It has been a glorious weekend, three nights off in a row for the first time in probably nine months of endless continuous overtime. Mostly I slept. I spent Saturday and Sunday getting up and going to bed with a little light eating and dog walking inbetween. And then I slept some more.
Which also meant Cheyenne, now fully recovered from what appeared to be a snake bite, decided it was time for a pre-dawn walk. The Labrador commands and I obey.
Sometimes the evocative nature of Key West streets by night gets over ridden by the weird decorating styles I come across. I am not certain why this Festivus pole was illuminated, or even why it was planted next to the leafy tree, but it was and it was brightly illuminated.
Cheyenne's impatience with my photographic meandering also leads occasionally to some light and motion studies. It was cool and breezy and the elderly, and the formerly almost deceased Labrador pulled a Lazarus on me and was dragging my by the leash such was her hurry.
Aside from the occasional car shooting past the intersections there was no sign of human activity anywhere. Someone asked on Facebook recently on one of those re-post things what would you do upon discovering you were the last human left on Earth.
Breathe a sigh of relief and walk the last domesticated dogs in the silence, I replied. I do my best to recreate those circumstances any pre-dawn walk, with more or less success.
The first sign of life was the beach clean-up machine, the closest local kids will get to seeing an agricultural tractor in action. It tows a trailer with a rake arrangement and sweeps up the dead seaweed and human trash and leaves the sand ribbed like a Japanese ornamental garden.
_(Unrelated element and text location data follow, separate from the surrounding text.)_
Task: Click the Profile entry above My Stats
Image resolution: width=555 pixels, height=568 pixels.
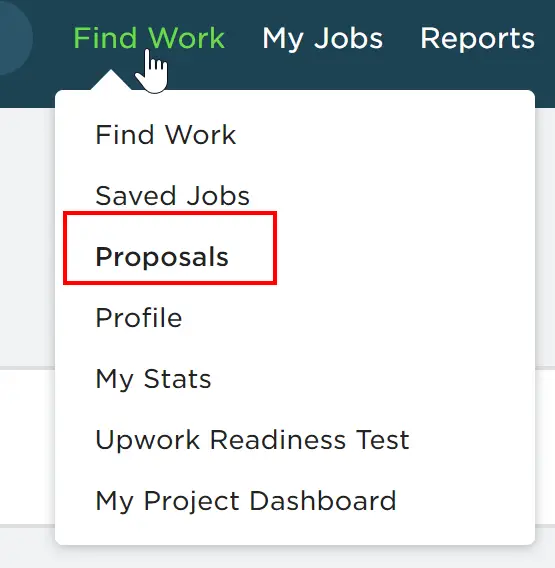Action: (x=139, y=318)
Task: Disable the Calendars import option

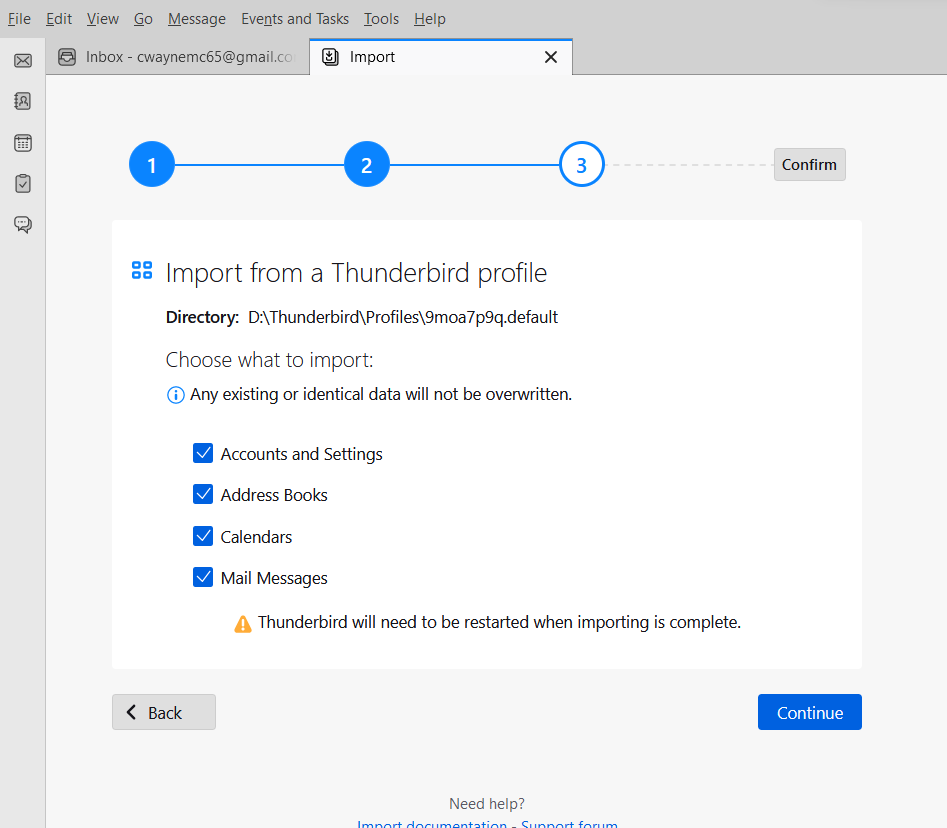Action: 203,537
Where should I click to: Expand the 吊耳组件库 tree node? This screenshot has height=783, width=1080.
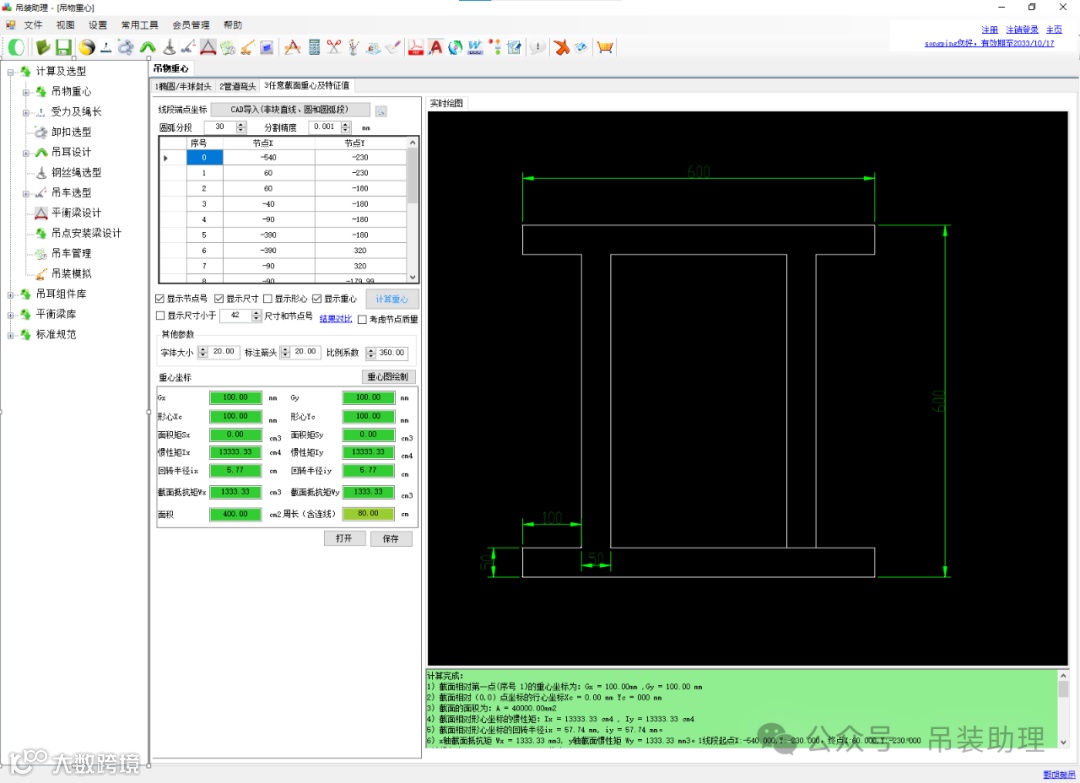[11, 294]
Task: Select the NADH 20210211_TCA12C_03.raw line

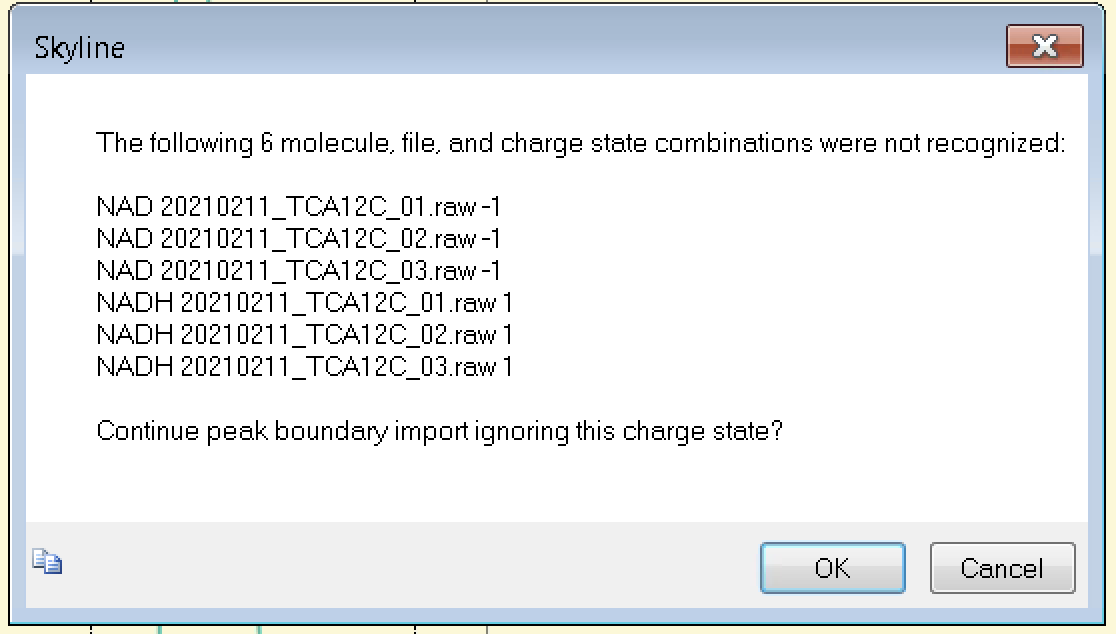Action: coord(304,367)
Higgs Beach parking lot collects debris rather in the manner in which the beach collects dead seaweed, only this lot are van residents, and car campers who drift in to the city from a night spent who knows where and they sit in their cars like hermit crabs in their shells and stare at the beach through their windshields as though afraid of getting too close to Nature.
I imitate them by observing nature through the lense of my Android camera.
As the sun rises dogs appear and if you want to know how to avoid conversing with your fellow humans, try walking a dog. People are utterly terrified of letting their dogs get anywhere close to your dog. Some look mournfully at my dog and ask if she is friendly, to which I reply not really, at which they recoil before I manage to explain that Cheyenne is indifferent to canine contact for the most part. Not friendly, not aggressive, just uncaring. By then the worry warts are long gone.
Sometimes I say actually Cheyenne is a Navy reject military dog. They were training her alongside dolphin to kill and maim large swathes of people, and they laugh with me at my carefully disguised attack Lab, mooning around sniffing sidewalks and tree trunks.
Someone had a day off and decided to spend it putting coconuts in a large peace symbol on the beach. If pressed I dare say I'd have no idea how to spend my time more fruitfully. Walking around with a metal detector is not on my list of preferred hobbies. Besides I think to be good at that you'd want to go off the beaten path and seek out something more interesting than lost dentures and stray bottle caps in the sand.
And here, in front of the fine Salute Restaurant we have a combination of birds, locals in white stepping with dignity and in silence. The two black incomers tear up dirt and spread it everywhere, they make noise and shout aggressively.
I know which insect mauling birds I'd rather have poking around my front yard:
Done, finished and ready for breakfast.
The attack Lab in stealth mode, waiting for her prey, preferably baked fried or grilled.